When you return to the soup pot, remove the lid and check the carrots for done. They should be fork-tender to soft.
Remove the pot from the heat source and let stand to cool for ten to fifteen minutes. Afterward, scoop the carrot and onion from the soup and place into your food processor or blender. You will likely need to work in batches, as this does make a lot of soup. Pulse with some broth until all the veg is fully liquified. Return to the main stock pot. Continue until you feel like all the bits have been pureed. Isn’t that gorgeous?
This soup is done! Sprinkle with a bit of dry parsley to serve. Or add a dollop of sour cream to the soup when serving. Enjoy!
Ingredients:
Carrots: It doesn’t matter if you have big carrots or little carrots because this is a puree soup. The golden orange from the carrots is full of beta carotene and antioxidants making this a healthful fall soup.
Fresh Ginger: Fresh ginger is a fibrous root with a distinctive hot and zesty flavor. It’s easy to grate with your grater and makes a tasty addition to this creamy soup.
Onion: I used regular cooking onion in this recipe. You can also use red onion or sweet onion if you have either on hand. Cooking onion are well suited to soups as they a strong flavor with lighter after taste.
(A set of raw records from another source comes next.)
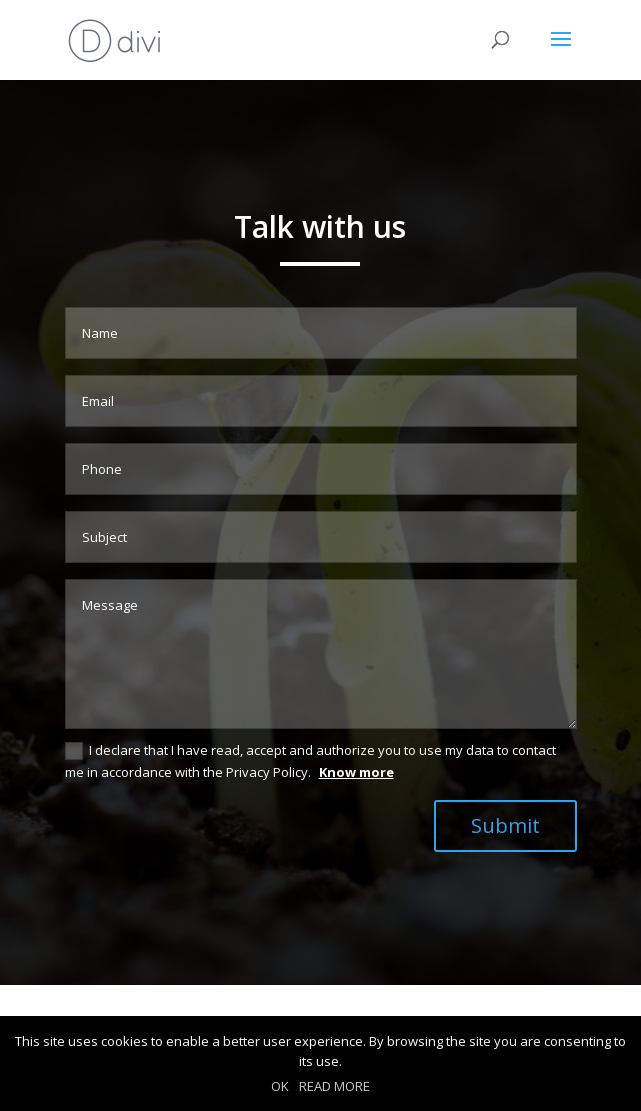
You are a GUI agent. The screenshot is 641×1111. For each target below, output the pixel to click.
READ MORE (334, 1086)
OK (280, 1086)
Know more (356, 772)
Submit (505, 825)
Orange Juice: Complements and sweetens the carrots in this soup. Adding to the ginger brings a freshness and brightness to this earthy soup.
Substitutions for this easy carrot orange ginger soup:
Carrots: Can be replaced with butternut squash which lends itself to being pureed well. Alternatively you can also use sweet potato although it will make the soup thicker when finished.
Orange Juice: If you don’t have orange juice, you can substitute it with apple juice, as it also offers sweetness and pairs well with ginger.
Expert Tips:
You will need a blender or food processor to have the best possible outcome for this soup. I used my Ninja blender to make it super smooth.
Freeze the soup for up to three months in a sealed container. Store covered in the fridge for up to five days.
Easy Golden Carrot Orange Ginger Soup
Ingredients
- 3 lbs Carrots Or 8 cups- cut up small
- 1 Lrg Cooking Onion Diced
- 2 Tbsp Fresh Ginger Grated
- 4 Cups Vegetable Stock
- 4 Cups Water
- 2 Cups Orange Juice
- 2 Tbsp Olive Oil Or other cooking oil
Instructions
- Peel carrots and slice in half and then cut fine. Set aside.
- Peel and diced onion set aside.
- Peel and grate the ginger. Set aside.
- Heat a large stock pot on high and add the oil and the carrots and onions.
- Stir continually while sauteing on high for four minutes.
- Add in the ginger and continue stirring and sauteing for an additional two minutes.
- Add in the liquid ingredients and give it a stir.
- Bring the soup to a full rolling boil. Reduce the temperature to med-low and cover to simmer.
- Simmer covered for twenty minutes.
- Check carrots for doneness. They should be fork tender to soft.
- Remove the soup from the element and allow to cool for ten to fifteen minutes.
- Working in batches transfer the carrots and onions with a bit of broth to your food processor or blender.
- Blend until pureed thoroughly. Return to main stock pot.
- When all ingredients are fully pureed reheat to eat.
- Freeze unused portions for up the three months. Or cover and store in fridge for up to five days.